• WHAT TO WORK ON:
Repeat word for word the lines from the one containing "Click End meeting button" through the last of the lines below, leaving out the pictures.

• DATASET EXCERPTS:
◆ ◆ ◆ ◆ ◆
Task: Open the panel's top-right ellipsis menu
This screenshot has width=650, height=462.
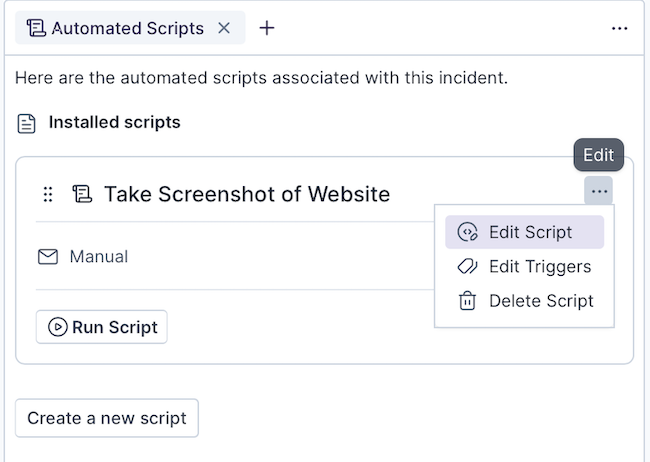Action: click(620, 29)
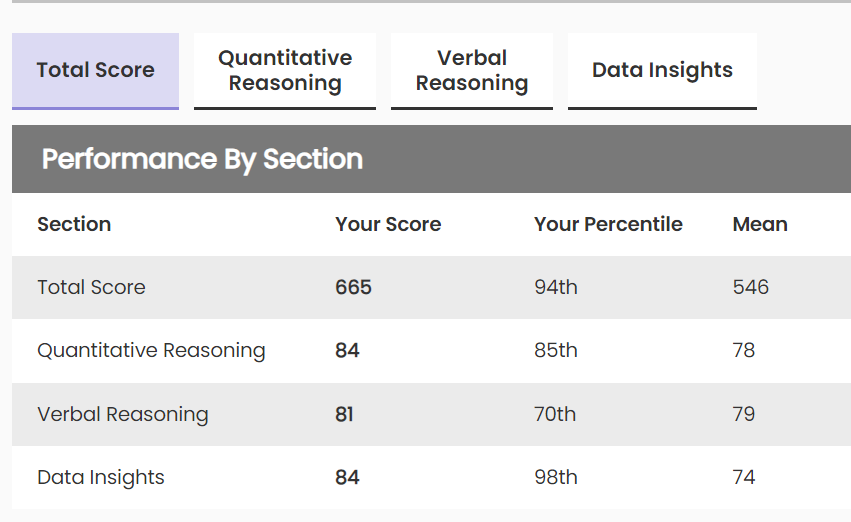Click the Verbal Reasoning score 81
This screenshot has width=851, height=522.
click(344, 414)
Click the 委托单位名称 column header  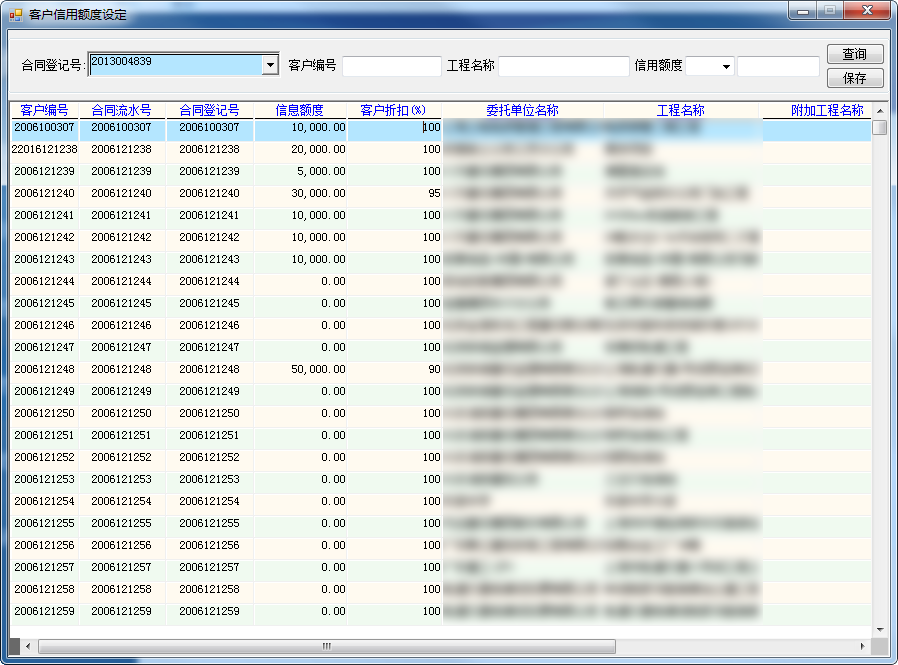pos(522,110)
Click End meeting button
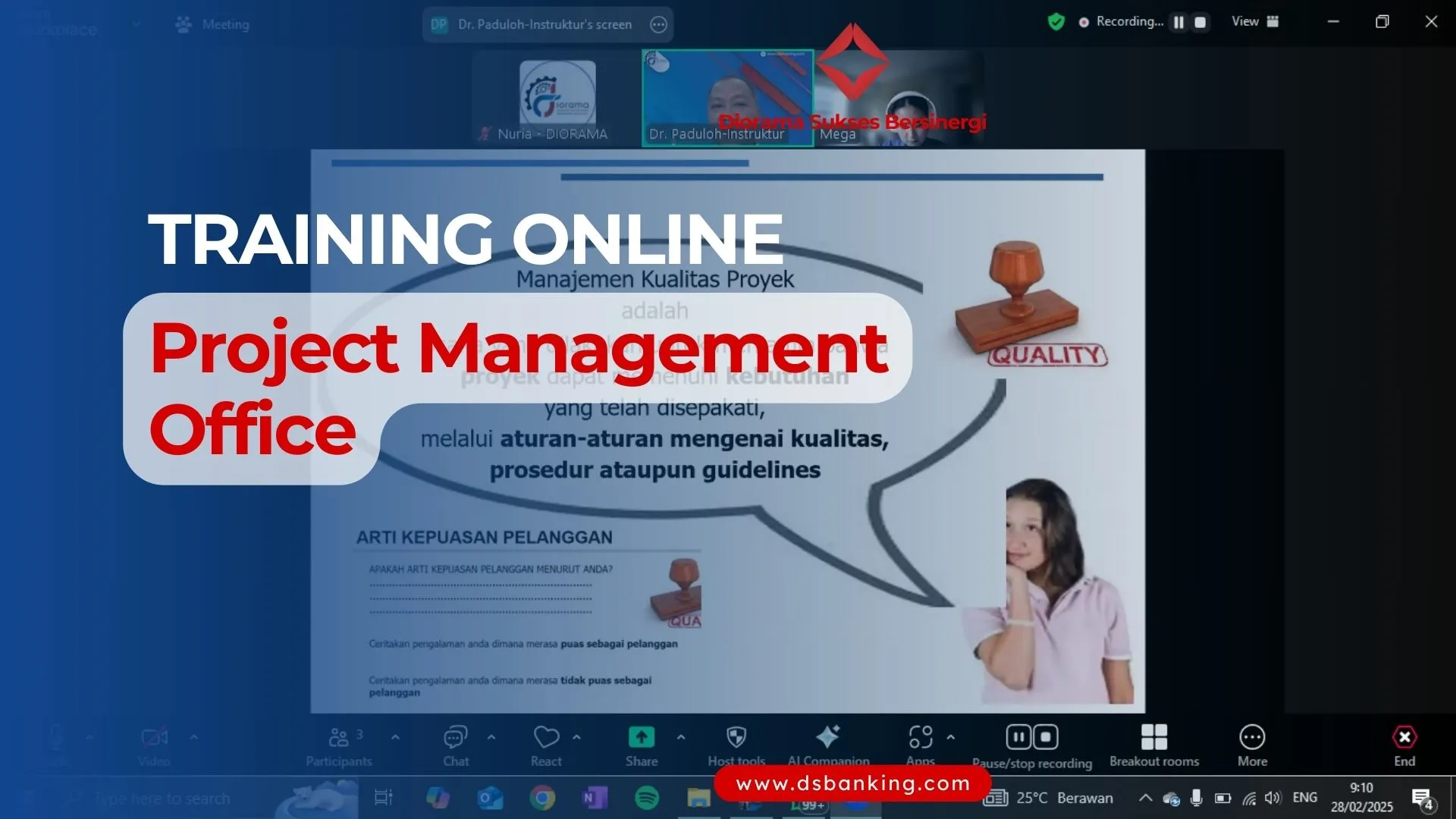The height and width of the screenshot is (819, 1456). pos(1404,744)
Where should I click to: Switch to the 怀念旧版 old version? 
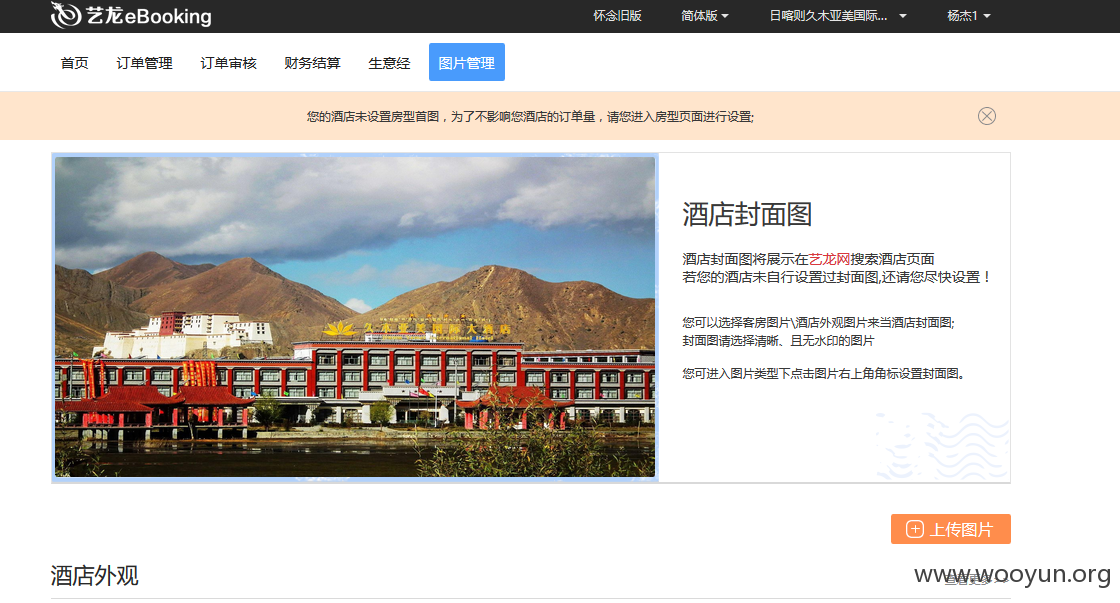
◆ ◆ ◆ ◆ ◆
• ANSWER TO THIS EXERCISE:
Click End meeting button
The height and width of the screenshot is (819, 1456). pos(1404,744)
Where should I click to: Switch to the 怀念旧版 old version? 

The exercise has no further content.